Interesting. Can you expand on this? How do you ensure that only one worker takes a message from s3? Or do you only use this setup when you have only one worker?
Just because you can, doesn’t mean you should.
The Perl implementation was the original AFAIK.
https://metacpan.org/release/Directory-Queue/source/lib/Dire...
So how does one lock a message in s3? Does s3 have a "createIfDoesNotExistOrError"? I'm still having difficulty understanding how the proposed system avoids race conditions.
Say the outage results in a few million messages that need to be retried. Some subset of those few million will never succeed (aka they are “poisoned pills”). At the same time, new messages are arriving.
In your system, how do you maintain QoS for incoming messages as well as allow for the resolution of the few million retries while also preventing the poisoned pills from blocking the queue?
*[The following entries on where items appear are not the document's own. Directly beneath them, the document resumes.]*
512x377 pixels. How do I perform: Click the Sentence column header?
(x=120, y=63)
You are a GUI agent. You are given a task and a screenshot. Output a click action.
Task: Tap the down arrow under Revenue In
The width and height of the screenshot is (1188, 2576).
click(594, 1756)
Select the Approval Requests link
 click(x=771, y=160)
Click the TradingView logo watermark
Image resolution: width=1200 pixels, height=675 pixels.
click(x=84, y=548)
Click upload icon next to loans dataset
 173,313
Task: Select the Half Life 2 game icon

How do you implement exponential backoff, which is the standard approach for this?
SQS gives you some simple yet powerful primitives such as the visibility timeout setting to address this scenario in a straightforward manner.
I guess if you're at the point where your engineering time to implement this + all of the features on top of it that you might need from SQS and future maintenance of this custom solution is cheaper than the cost of using SQS, and you have no other outstanding work that your engineering team should be doing instead, this is a viable cost optimization strategy.
But that's a whole lot of ifs, and with customers I've mostly worked with, they're far better served just using SQS.
I can't vouch for the queueing code but I believe it's quite robust too.
Any middle tiering of the data before it reaches the consumer, is still "the queue". You don't need to know the internals of SQS, anymore than a consumer need know the black box elements of how you collate the messages within your ad-hoc queue.